You wait for ages for an alien invasion movie and then half a dozen along at once. It doesn't seem five minutes since I watched Battleship (see my earlier review) on Sky and now I'm watching Battle Los Angeles with which it has a lot in common.

And, to be fair, there are also a lot of differences. While Battleship dealt with the wider picture to an extent, Battle takes a more intimate approach by following a group of marines on a rescue mission through an L.A. which is being invaded by aliens and that's the plot. Much of it gives the impression of it being shot with a hand-held camera which provides a greater reality and a sense of urgency. The tough female soldier is played by Michelle Rodrigues and not Rihanna though the characters are identical; it's the generic tough female soldier. Aaron Eckhart is good as the sergeant dumped on the platoon at the last minute just when he was about to retire and his new colleagues are well aware that he was only survivor of his previous mission; they're suspicious, he has to prove himself.

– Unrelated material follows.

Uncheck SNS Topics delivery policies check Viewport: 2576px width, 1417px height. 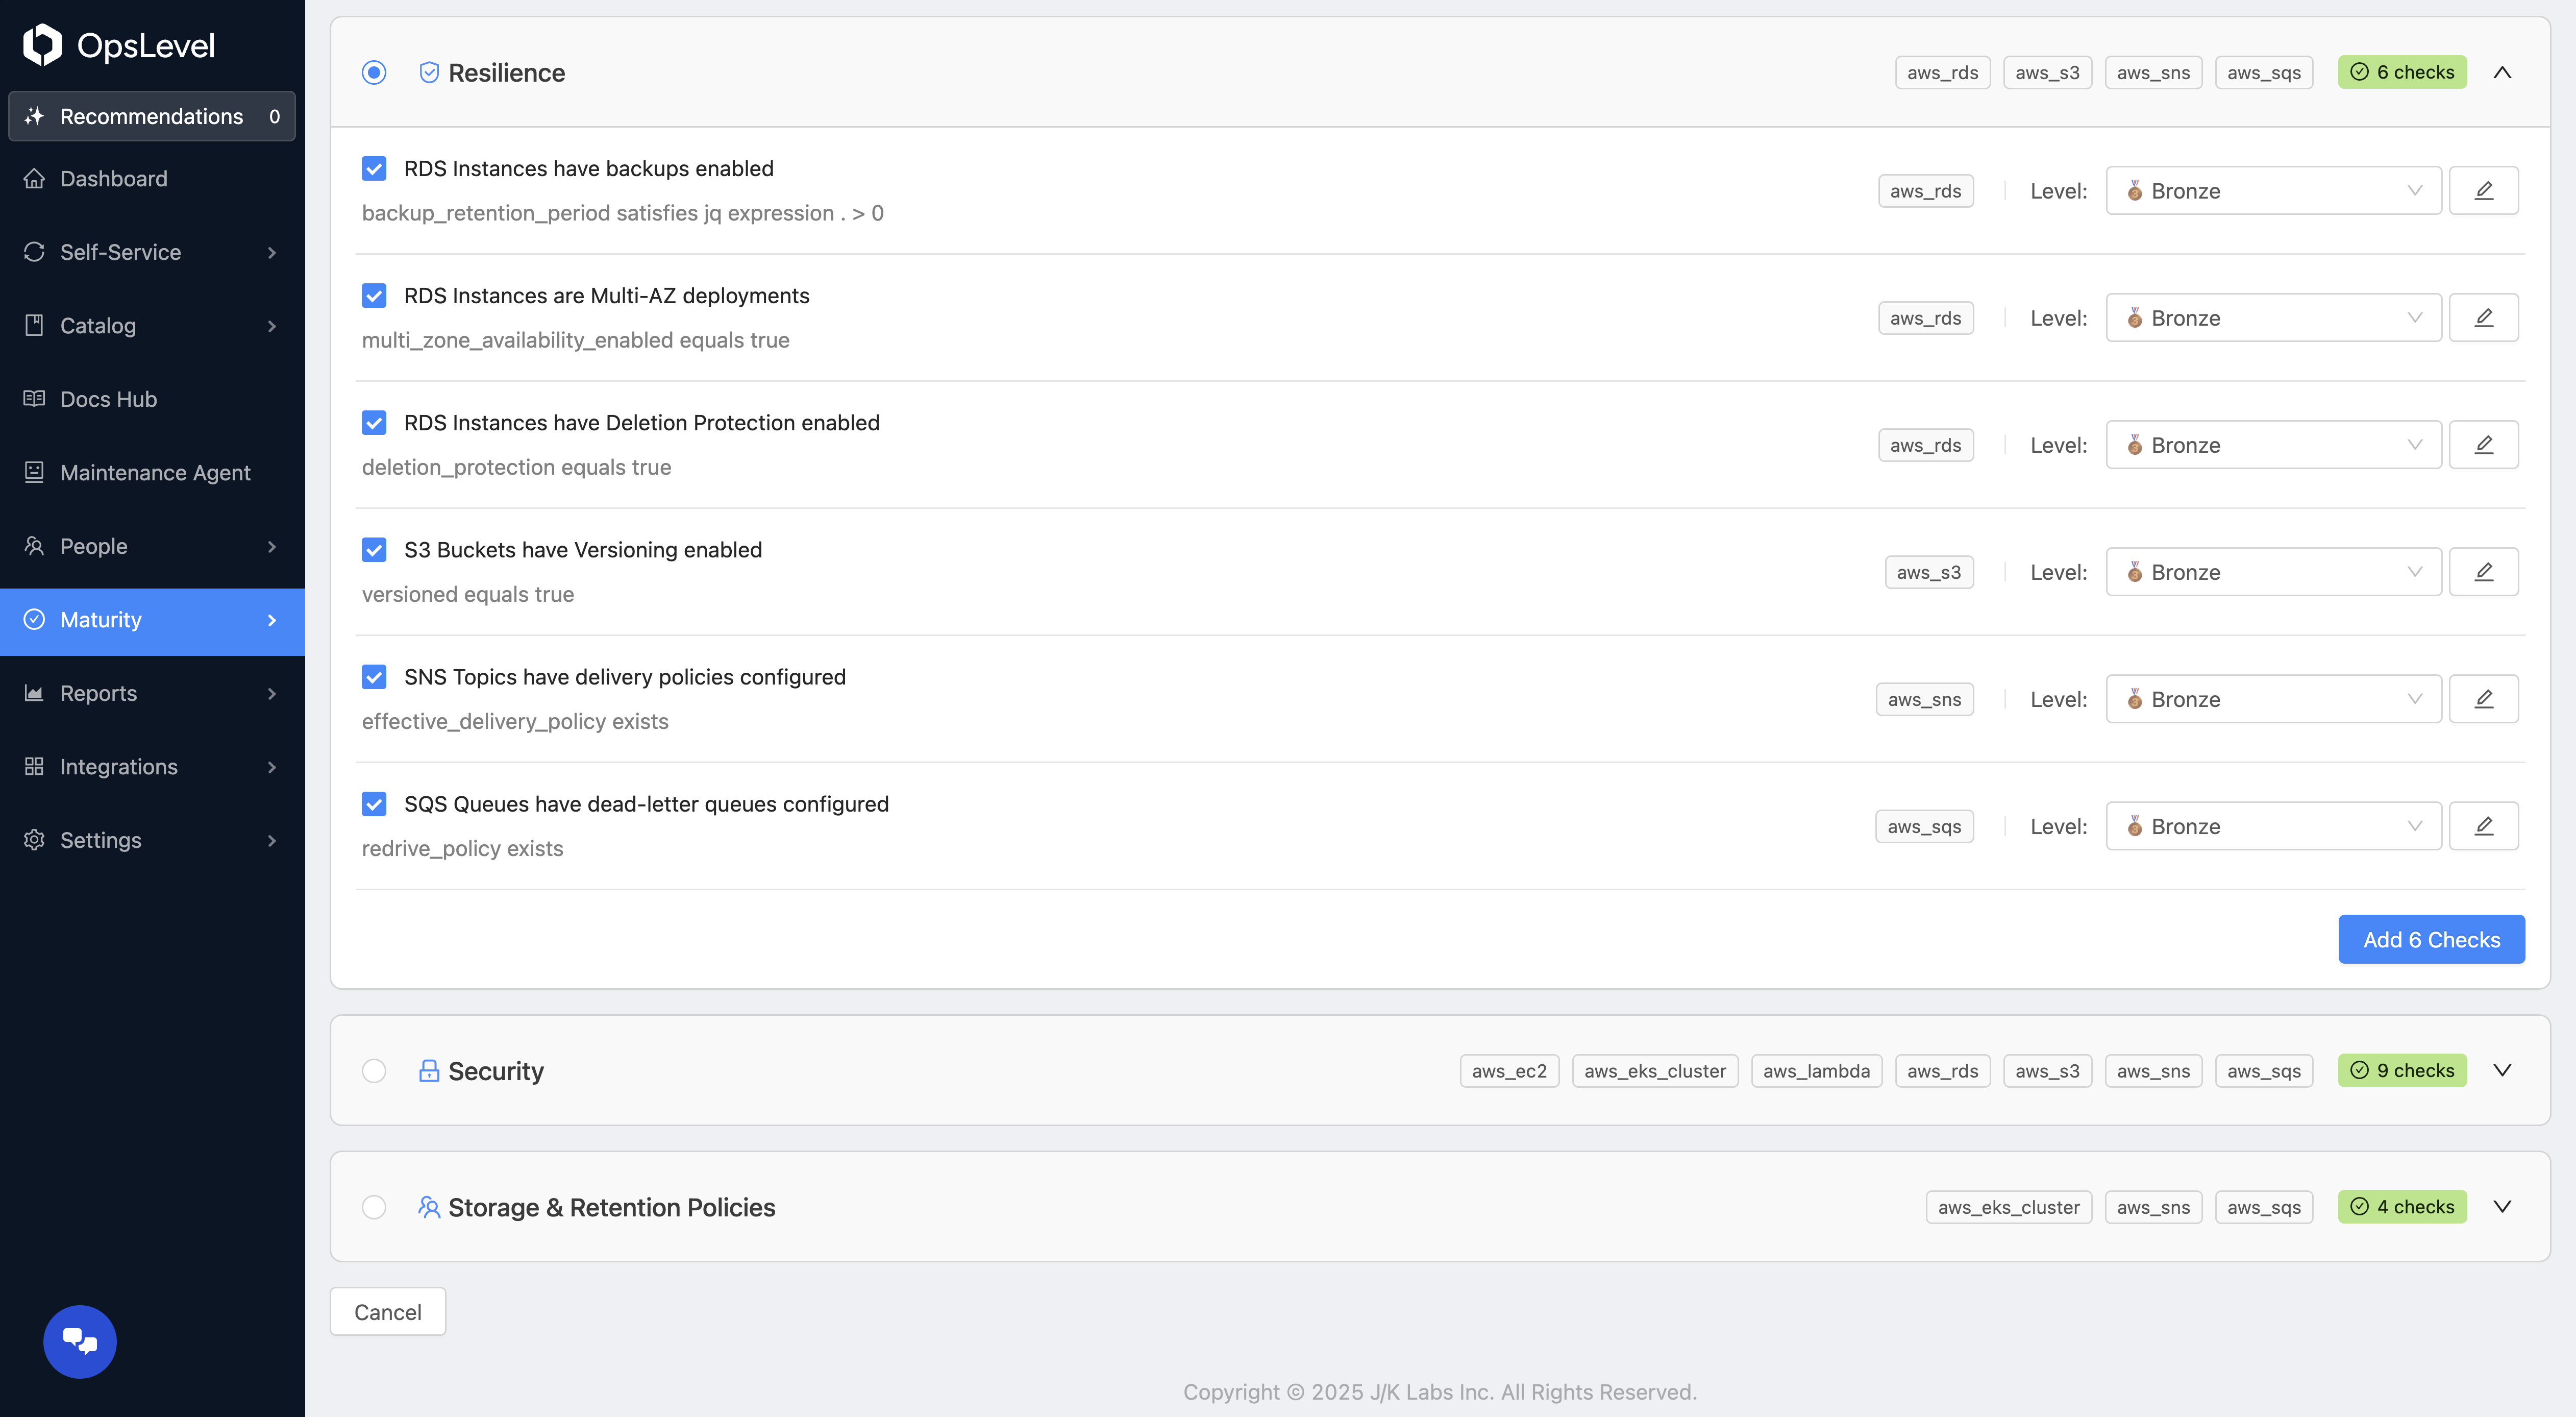coord(374,677)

That's it really. Lots of fighting, breaks for some characterisation followed by more fighting. As with Battleship, I quite liked it.

And as with Battleship, there's a dumb premise. The aliens haven't come to conquer, they've come to steal our water. Apparently Earth is one of the few planets in our Galaxy that has lots of surface water. Everywhere else, like on the moon Titan, it's locked underground. Now even if this was true, two things suggest themselves to me. Hydrogen and oxygen are two of the most common elements in the universe. It couldn't be that hard for a technologically advanced race to synthesise in the quantities they need. Also with regard to water being locked underground, you would imagine that it must be easier and more economical to mine it rather than invade an inhabited technologically developed planet.

And then there's-
-which has the virtue of at least making sense (mostly).

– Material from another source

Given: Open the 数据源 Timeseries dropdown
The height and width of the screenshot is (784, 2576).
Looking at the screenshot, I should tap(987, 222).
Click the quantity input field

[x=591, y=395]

It's a low budget, single location, murderous monster on the loose. A bunch of people are trapped in a large storage building with what appears to be a face-eating generally munching and mutilating alien on the loose.

Not another one of those, you moan. It's just another slasher in alien drag.

And, yes you are correct. It is indeed another slasher in alien drag. But it's a very good low budget slasher in alien drag. Noel Clarke wrote the story, had a hand in the screenplay and also plays the lead, though it is more of an ensemble piece to a large extent. Our characters converge when Clarke, Clarke's recent ex, and their friends meet at the storage where the ex has gone to collect her stuff just as mysterious explosions are heard and something odd is happening elsewhere in London. Clarke is angry and bitter with his ex and rather irrational about the split and his behaviour rubs the others up the wrong way and for much of the time the film plays out like a psychodrama until survival takes priority and even then it never goes away. The character interplay held me as much as the slowly building tension.

Then, when the few survivors manage to escape there is one last final and logical sting in the tale.

Here it is in white type or as they call it on Aint It Cool News -invisotext.

Outside the storage place, London is being invaded by aliens.

It may be a low budget slasher in alien drag but it has a very good script, good actors, is well shot, and well directed and probably cost about as much as one day's catering on Battle and Battleship.